It should be impossible to botch a summer popcorn movie about inter-dimensional leviathans battling colossal human-piloted robots. Pacific Rim’s deliriously geeky high concept—Godzilla vs. Gundam!—seems designed to appeal to the blockbuster filmgoer’s inner 8-year-old kid. (Who didn’t stage inter-brand crossover conflicts with their action figures at some point?) Although not known for gritty science-fiction action, director and co-writer Guillermo del Toro (Cronos, Hellboy, Pan’s Labyrinth) knows a thing or two about warped childhood fantasies. Unfortunately, Pacific Rim amounts to little more than bland heap of clichés, one that provides all the requisite smash-bang mayhem and not much else.
Unlike many contemporary sci-fi flicks, the film at least dispenses with its background mythology in the first five minutes. In the near future, enormous sea monsters (Kaiju) begin emerging from a wormhole beneath the Pacific Ocean, prompting humankind to develop military robots (Jaegers) helmed by neurally linked co-pilots. The details don’t really matter much, given that the film’s raison d’être is to pit alien behemoths against nuclear warbots with the best digital effects that 2013 can muster. And, admittedly, the city-leveling brawls between the factions are suitably ferocious, and at times even gorgeous.

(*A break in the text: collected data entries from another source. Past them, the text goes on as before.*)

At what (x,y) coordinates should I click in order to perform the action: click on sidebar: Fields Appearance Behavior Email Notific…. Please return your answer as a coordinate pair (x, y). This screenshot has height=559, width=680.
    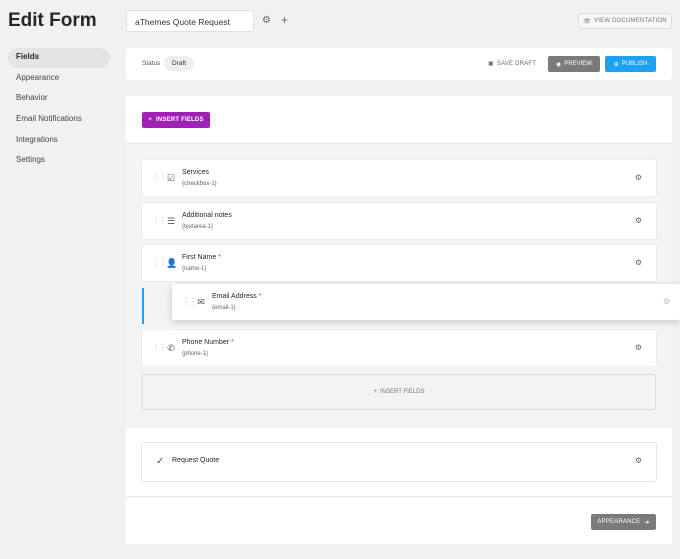
    Looking at the image, I should click on (59, 110).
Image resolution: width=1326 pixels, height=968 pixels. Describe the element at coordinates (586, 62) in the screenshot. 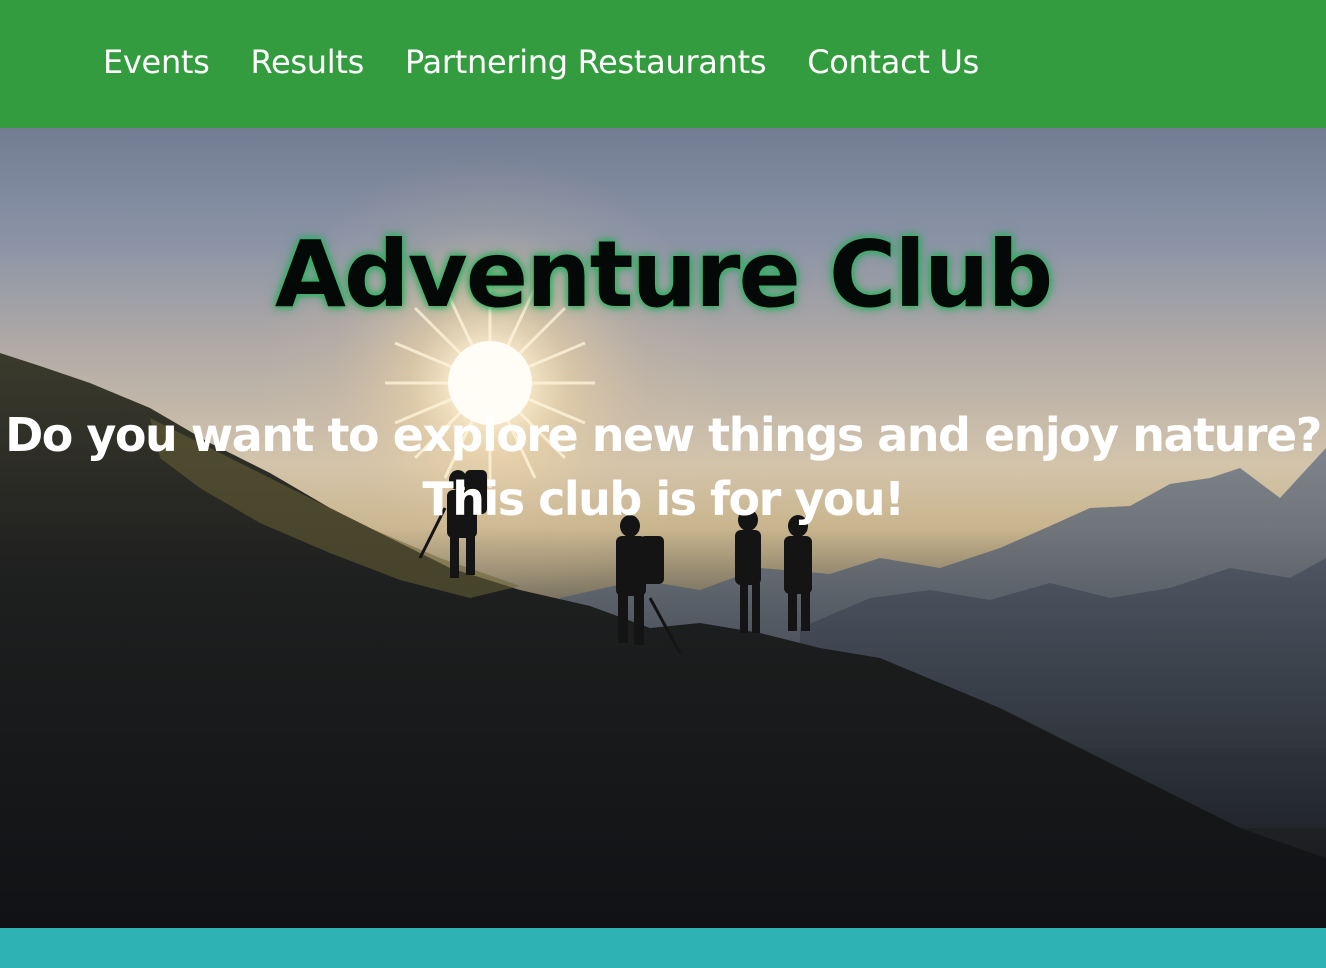

I see `nav-link-partnering-restaurants: Partnering Restaurants` at that location.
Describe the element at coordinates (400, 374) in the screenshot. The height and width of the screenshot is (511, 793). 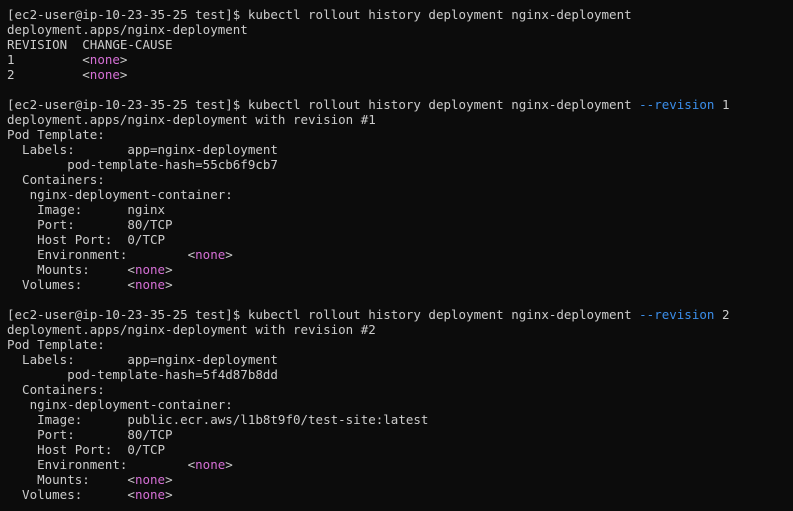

However, the story that surrounds the monster-on-metal action is so trite and insipid that it torpedoes even the elemental pleasures of the film’s Saturday matinee spectacle. Dispiritingly, del Toro and co-writer Travis Beacham pack Pacific Rim with dull, indistinguishable white guys, and then slather on stock genre situations that utterly lack the vigor or drollness that might otherwise excuse their creakiness. The plot turns are predictable, the dialogue is dreadful, and the manic attempts at humor are positively wince-inducing. It’s exceedingly disappointing to witness a del Toro feature so colorless and hackneyed that it makes Avatar seem like a work of dazzling originality.